Research explainer: Mis-segregation of human chromosomes

Bethan Warman Posted in General News, Publications 13 June 2018

Dr Sarah McClelland from Barts Cancer Institute, Queen Mary University of London, has recently published new research in the journal Cell Reports revealing new insights into why cell division can sometimes go wrong.

In this Q & A, she explains why chromosomes can end up in the wrong places when dividing and highlights two particular chromosomes that seem to be more prone to the issue than others.


What is new about the study?

Chromosome mis-segregation during compromised cell division can lead to aneuploidy - the presence of an abnormal number of chromosomes in a cell. But the likelihood of mis-segregation isn't the same for all chromosomes. We show chromosomes 1 and 2 can get stuck more readily than other chromosomes during mitosis, which means they are more likely to become aneuploid.

Chromosome mis-segregation during compromised cell division can lead to aneuploidy. But the likelihood of mis-segregation isn't the same for all chromosomes. Worrall et al. show chromosomes 1 and 2 can get stuck more readily than other chromosomes because they are more prone to cohesion fatigue and incorrect attachment to the mitotic spindle. This image shows a cell in the final stages of mitosis, with chromosomes 1 and 2 lagging behind the others. Photo credit: Jeroen Claus, Phospho

How did you carry out the study?

We used the new ImageStream cytometer (BCC Core Services ImageStream cytometer pictured below, photo courtesy of Graham Hodson) to analyse how individual chromosomes behave when mitosis is disrupted using drugs. We also collaborated to use state-of-the-art single cell sequencing to confirm our findings.IMG 9685

We also used analysis of cells growing on coverslips and carefully analysed with microscopy to catch chromosomes in the act of mis-segregating. We analysed key findings in a panel of different cell types to ensure our findings are relevant to human cell lines in general.
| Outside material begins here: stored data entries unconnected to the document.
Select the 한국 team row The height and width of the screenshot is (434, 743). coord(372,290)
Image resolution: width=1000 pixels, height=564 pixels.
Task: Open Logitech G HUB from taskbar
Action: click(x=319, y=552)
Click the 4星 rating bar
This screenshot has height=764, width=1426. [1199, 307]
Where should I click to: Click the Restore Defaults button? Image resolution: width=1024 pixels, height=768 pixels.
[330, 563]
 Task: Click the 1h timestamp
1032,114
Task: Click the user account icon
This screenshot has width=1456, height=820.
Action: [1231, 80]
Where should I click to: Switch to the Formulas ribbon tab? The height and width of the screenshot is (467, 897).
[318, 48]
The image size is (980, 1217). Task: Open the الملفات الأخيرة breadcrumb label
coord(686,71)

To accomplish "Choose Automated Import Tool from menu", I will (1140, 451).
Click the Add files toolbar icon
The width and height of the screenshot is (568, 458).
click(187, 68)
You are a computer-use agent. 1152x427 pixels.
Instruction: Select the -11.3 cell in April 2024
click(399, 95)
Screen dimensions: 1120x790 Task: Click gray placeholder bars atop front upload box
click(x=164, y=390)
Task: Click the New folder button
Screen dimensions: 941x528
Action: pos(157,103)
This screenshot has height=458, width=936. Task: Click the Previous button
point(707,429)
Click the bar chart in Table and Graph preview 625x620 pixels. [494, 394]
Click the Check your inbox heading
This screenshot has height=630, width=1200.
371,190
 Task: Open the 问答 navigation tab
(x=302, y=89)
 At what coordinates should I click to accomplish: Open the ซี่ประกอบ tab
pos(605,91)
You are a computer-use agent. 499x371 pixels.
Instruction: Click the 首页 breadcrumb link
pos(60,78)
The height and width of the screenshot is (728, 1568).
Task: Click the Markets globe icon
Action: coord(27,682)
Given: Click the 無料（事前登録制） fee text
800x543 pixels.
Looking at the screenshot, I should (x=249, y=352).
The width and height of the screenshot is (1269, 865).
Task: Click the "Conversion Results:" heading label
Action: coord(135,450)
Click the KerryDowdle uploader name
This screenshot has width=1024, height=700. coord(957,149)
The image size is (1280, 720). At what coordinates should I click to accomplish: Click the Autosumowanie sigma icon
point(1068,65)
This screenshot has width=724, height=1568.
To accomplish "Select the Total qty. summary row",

Did you find anything surprising?

The two longest chromosomes (chromosomes 1 and 2) are particularly prone to mis-segregation BUT it is not likely due to their length – at least not in a direct manner. Instead, we discovered that these two chromosomes are susceptible to a gradual weakening of the force that keeps newly replicated chromosomes held together – cohesion.

This means that during drug treatment these chromosomes become less able to attach correctly to the mitotic spindle, a cage that orchestrates accurate division of chromosomes into new cells.

Why is the study important?

This provides the first clear demonstration that human chromosomes are fundamentally different to one another in aspects of chromosome biology that were hitherto unappreciated. It also shows that the development of aneuploidy during cancer might be influenced by these non-random effects.

What are the wider implications of this research?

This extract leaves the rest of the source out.